The objective of this project is to:

  • Automate the insertion of KPI data related to transaction times and storage usage into a Data Warehouse.
  • Ensure regular, timely updates of these KPIs for monitoring and performance analysis.

Prerequisites

  • Python 3.7+: Ensure Python 3.7 or later is installed.
  • Apache Airflow 2.7+: Install and configure Apache Airflow 2.7 or later. Refer to the Airflow installation guide.
  • PostgreSQL 12+: Set up a PostgreSQL 12 or later database with connection details configured in Airflow.
  • Airflow Connection: Configure a PostgreSQL connection in Airflow with the ID data_warehouse_conn_id.

Installation

1. Clone the repository: To set up and use this DAG in your Airflow instance, follow these steps:

git clone https://github.com/nathadriele/airflow-kpi-insertion-pipeline.git
cd airflow-kpi-insertion-pipeline

2. Copy the DAG to Airflow's DAGs Directory:

cp airflow-kpi-insertion-pipeline/dags/kpi_data_insertion_dag.py $AIRFLOW_HOME/dags/

3. Configure Airflow Environment and Connections:

  • Ensure the PostgreSQL connection is set up in Airflow:
    • Connection ID: data_warehouse_conn_id.
    • Add the required credentials (host, database, user, password, and port) in Airflow's UI under Admin > Connections.

Code Explanation

DAG Configuration

The DAG defined in this project is scheduled to run every hour (0 * * * *), ensuring regular updates of KPI data. The key tasks include:

  • Inserting Transaction KPI Data: This task calculates and inserts the elapsed transaction time from multiple systems.
  • Inserting Storage Usage KPI Data: This task monitors storage utilization and inserts usage percentages into the Data Warehouse.

DAG Tasks

  • insert_kpi_transaction_data: This Python function extracts the most recent transaction times from various systems and calculates the elapsed time in minutes. The results are inserted into the data_warehouse.load_times table.
  • insert_kpi_storage_usage: This function calculates the percentage of used storage compared to the available capacity. The data is inserted into the data_warehouse.storage_usage table for monitoring purposes.
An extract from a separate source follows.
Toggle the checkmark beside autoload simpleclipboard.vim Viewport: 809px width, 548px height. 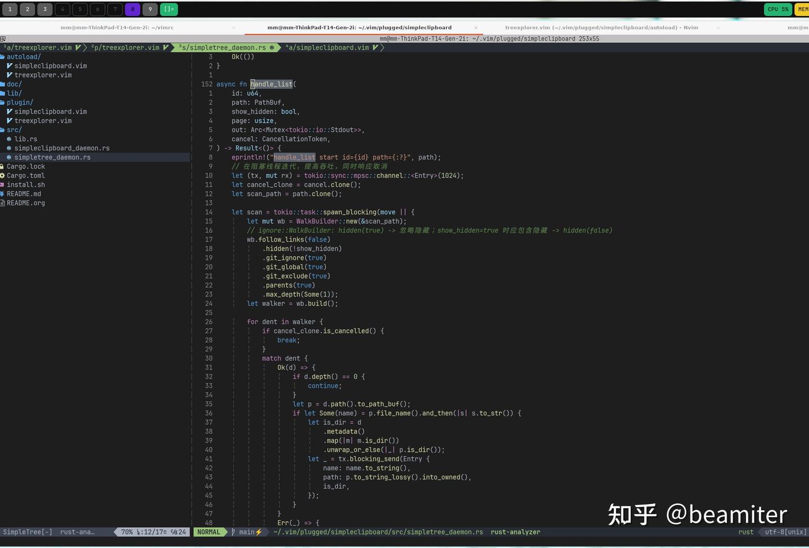coord(9,66)
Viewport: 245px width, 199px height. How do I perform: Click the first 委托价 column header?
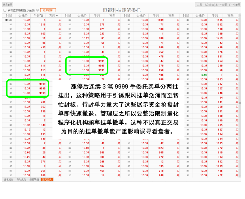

Contribution to Data Engineering

This project demonstrates key concepts in Data Engineering, including:

  • Automated ETL (Extract, Transform, Load): A fully automated pipeline for collecting KPIs, transforming them, and loading them into a Data Warehouse.
  • Airflow DAG Management: How to use Apache Airflow for orchestrating ETL jobs, which is an industry standard for data engineering workflows.
  • Data Quality: Ensures that KPIs are inserted correctly and at regular intervals, supporting accurate and timely data for decision-making.